Primeiramente, a concentração de renda que ela gera. Hoje temos cerca de 30 milhões de aposentados pelo INSS e três milhões aposentados pelo regime de previdência pública. Proporcionalmente falando, este segundo grupo apresenta um déficit – diferença negativa entre recursos destinados ao pagamento das aposentadorias e o que é efetivamente pago – maior que o primeiro.
Em segundo lugar, a insustentabilidade do sistema. Atualmente, o sistema funciona pela chamada repartição de recursos: quem está trabalhando contribui para a aposentadoria de quem já está aposentado, não para a própria aposentadoria no futuro.

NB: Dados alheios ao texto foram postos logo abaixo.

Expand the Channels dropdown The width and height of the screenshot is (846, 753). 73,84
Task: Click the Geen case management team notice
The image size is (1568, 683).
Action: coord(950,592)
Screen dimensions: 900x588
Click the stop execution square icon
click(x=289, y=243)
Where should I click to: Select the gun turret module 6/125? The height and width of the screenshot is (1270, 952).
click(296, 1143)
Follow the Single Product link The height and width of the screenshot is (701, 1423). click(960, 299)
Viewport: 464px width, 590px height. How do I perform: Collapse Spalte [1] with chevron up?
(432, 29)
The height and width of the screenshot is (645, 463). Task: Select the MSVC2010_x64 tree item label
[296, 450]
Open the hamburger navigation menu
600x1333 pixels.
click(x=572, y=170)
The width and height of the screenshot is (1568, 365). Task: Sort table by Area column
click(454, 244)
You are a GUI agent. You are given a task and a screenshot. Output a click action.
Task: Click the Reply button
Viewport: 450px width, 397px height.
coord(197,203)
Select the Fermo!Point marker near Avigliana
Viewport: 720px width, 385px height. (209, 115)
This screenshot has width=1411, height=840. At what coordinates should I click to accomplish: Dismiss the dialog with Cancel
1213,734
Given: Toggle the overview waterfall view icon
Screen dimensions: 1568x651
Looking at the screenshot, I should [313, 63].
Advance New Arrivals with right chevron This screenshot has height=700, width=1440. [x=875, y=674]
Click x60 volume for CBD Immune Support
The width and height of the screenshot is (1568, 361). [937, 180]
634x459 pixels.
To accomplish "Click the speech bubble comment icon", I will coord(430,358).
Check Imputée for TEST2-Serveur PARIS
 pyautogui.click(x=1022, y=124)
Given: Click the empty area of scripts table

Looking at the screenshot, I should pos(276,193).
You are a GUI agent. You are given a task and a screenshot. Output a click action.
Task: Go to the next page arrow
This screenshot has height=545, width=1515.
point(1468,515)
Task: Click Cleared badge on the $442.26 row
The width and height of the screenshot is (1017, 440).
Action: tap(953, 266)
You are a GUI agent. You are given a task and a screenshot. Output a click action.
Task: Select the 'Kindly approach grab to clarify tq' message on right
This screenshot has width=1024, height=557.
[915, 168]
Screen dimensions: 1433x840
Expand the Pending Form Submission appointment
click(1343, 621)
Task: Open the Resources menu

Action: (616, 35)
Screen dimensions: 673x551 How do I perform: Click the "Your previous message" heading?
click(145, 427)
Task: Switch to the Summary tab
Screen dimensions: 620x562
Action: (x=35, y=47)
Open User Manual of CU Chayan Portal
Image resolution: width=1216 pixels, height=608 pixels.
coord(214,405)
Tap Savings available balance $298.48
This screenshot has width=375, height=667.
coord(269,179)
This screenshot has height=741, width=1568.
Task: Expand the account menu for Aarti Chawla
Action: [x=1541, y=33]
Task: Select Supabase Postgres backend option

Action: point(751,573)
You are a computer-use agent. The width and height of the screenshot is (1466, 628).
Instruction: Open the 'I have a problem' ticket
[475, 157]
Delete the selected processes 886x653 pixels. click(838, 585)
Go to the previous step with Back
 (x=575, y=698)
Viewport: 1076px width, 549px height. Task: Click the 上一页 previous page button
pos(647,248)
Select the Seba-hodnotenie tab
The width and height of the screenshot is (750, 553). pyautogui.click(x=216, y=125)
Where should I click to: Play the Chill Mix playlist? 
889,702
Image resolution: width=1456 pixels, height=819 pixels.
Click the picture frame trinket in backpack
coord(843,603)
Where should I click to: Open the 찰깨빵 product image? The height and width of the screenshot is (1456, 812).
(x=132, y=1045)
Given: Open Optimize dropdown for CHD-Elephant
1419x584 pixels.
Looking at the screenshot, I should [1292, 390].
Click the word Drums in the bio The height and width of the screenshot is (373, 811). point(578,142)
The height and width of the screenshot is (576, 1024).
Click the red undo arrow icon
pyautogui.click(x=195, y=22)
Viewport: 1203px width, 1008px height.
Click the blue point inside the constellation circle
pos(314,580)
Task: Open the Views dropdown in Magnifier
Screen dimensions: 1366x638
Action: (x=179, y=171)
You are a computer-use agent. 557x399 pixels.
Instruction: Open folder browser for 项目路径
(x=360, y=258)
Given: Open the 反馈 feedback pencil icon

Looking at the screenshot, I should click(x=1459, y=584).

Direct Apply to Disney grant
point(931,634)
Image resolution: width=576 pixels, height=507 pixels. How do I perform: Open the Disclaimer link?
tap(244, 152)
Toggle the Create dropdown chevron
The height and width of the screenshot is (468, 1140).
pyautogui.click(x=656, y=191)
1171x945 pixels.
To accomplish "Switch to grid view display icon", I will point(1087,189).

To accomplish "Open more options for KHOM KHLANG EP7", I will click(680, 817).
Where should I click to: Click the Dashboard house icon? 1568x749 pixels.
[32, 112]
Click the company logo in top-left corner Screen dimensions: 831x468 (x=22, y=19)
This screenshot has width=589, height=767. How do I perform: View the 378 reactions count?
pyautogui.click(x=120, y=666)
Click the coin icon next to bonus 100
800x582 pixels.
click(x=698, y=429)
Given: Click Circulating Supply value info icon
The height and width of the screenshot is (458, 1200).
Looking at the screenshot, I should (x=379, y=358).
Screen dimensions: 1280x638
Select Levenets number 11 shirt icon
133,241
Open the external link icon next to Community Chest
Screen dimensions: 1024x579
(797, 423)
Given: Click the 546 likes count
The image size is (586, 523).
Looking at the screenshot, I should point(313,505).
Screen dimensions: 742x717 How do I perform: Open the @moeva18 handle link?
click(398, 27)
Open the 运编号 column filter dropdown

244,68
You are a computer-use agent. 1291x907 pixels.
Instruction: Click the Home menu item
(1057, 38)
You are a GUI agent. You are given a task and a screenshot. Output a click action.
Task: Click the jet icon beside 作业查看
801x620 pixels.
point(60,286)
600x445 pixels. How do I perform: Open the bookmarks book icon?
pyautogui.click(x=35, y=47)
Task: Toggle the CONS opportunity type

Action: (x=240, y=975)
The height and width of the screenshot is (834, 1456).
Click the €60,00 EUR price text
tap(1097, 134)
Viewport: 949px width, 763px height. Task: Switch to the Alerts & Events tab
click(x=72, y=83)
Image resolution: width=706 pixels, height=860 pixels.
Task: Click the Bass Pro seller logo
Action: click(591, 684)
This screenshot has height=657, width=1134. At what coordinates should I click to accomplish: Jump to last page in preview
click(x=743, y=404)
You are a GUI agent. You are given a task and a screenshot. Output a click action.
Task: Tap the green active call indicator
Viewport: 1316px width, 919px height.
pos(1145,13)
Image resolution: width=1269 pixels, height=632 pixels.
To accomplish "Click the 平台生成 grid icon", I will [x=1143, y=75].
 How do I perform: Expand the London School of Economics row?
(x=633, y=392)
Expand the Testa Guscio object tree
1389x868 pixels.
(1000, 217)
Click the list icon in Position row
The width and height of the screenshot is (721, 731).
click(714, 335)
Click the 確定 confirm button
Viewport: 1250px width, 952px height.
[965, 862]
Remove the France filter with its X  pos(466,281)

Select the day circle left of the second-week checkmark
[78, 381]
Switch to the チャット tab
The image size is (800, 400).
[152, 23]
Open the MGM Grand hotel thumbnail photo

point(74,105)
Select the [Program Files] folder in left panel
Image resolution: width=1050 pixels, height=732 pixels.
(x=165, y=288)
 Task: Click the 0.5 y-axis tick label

Isso funcionava bem quando, nos anos 1980, tínhamos 9,2 pessoas em idade ativa para cada aposentado, segundo o IBGE – relação que hoje é de menos de cinco e, nas próximas décadas, rumará para menos de dois. Literalmente, a pirâmide se inverte e impossibilita o futuro do sistema como está. A mudança é urgente.
Finalmente em terceiro, mas não menos importante, as funções do Estado. Alguns advogam pela ideia de que mesmo que exista déficit previdenciário, ainda assim o sistema não deve ser alterado. Como essa despesa é crescente dado o envelhecimento populacional e que todo orçamento tem limite, essa escolha implica que outras áreas recebam menos recursos. Saúde, educação, segurança e outras políticas públicas ficarão ainda mais descobertas pelo curto cobertor orçamentário brasileiro.
Provavelmente você não pensava a respeito das questões elencadas neste artigo porque ouvia que essa reforma era apenas um jeito de “acabar com sua aposentadoria”. A má notícia é que enquanto essas ideias florescem, o sistema previdenciário segue rumo ao abismo – caminho que percorre há algumas décadas, não sendo algo iniciado agora.
A expectativa é que a equipe de Bolsonaro consiga mostrar a importância dessa reforma para que o apoio popular permita que seja aprovada. Ou então a narrativa que venceu nos últimos 20 anos sairá vencedora novamente – e o governo brasileiro virará apenas um enorme pagador de aposentadorias. A escolha está posta.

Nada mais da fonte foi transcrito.